• [DATA UNDER STUDY]:
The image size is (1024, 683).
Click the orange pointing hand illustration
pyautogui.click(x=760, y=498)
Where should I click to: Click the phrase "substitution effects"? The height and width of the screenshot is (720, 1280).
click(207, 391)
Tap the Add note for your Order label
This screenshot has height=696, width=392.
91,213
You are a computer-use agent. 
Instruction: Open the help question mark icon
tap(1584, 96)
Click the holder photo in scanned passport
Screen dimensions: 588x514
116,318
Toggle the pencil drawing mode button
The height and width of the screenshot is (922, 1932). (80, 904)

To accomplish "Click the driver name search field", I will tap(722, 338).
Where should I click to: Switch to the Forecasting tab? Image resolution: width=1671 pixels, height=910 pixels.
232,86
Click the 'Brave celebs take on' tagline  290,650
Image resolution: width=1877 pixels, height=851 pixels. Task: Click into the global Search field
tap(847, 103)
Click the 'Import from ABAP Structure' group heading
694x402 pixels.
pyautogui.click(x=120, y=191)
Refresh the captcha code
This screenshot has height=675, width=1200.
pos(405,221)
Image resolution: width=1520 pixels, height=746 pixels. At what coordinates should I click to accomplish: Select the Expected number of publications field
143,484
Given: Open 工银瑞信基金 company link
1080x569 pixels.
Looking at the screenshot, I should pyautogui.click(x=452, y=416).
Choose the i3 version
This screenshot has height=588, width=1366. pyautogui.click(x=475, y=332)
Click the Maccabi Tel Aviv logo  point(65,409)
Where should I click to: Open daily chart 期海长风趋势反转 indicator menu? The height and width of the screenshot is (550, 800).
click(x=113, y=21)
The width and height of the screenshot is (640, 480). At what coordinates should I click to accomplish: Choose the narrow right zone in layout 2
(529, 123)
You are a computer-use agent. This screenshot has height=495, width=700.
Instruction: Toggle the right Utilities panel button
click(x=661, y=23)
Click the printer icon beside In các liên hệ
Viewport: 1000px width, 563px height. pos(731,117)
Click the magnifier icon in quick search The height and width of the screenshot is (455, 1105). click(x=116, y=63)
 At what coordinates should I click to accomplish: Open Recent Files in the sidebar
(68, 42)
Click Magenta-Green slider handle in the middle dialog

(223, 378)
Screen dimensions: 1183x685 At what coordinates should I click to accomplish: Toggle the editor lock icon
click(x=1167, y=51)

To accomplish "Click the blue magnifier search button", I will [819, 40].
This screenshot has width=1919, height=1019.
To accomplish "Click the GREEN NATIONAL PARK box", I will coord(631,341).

• [HOW TO COMPLETE THIS TASK]:
What is asked for is an exact copy of the lines above from the one containing "Where should I click to: Switch" through the one containing "Click the 'Brave", and only those.

• [ANSWER TO THIS PROBLEM]:
Where should I click to: Switch to the Forecasting tab? Image resolution: width=1671 pixels, height=910 pixels.
232,86
Click the 'Brave celebs take on' tagline  290,650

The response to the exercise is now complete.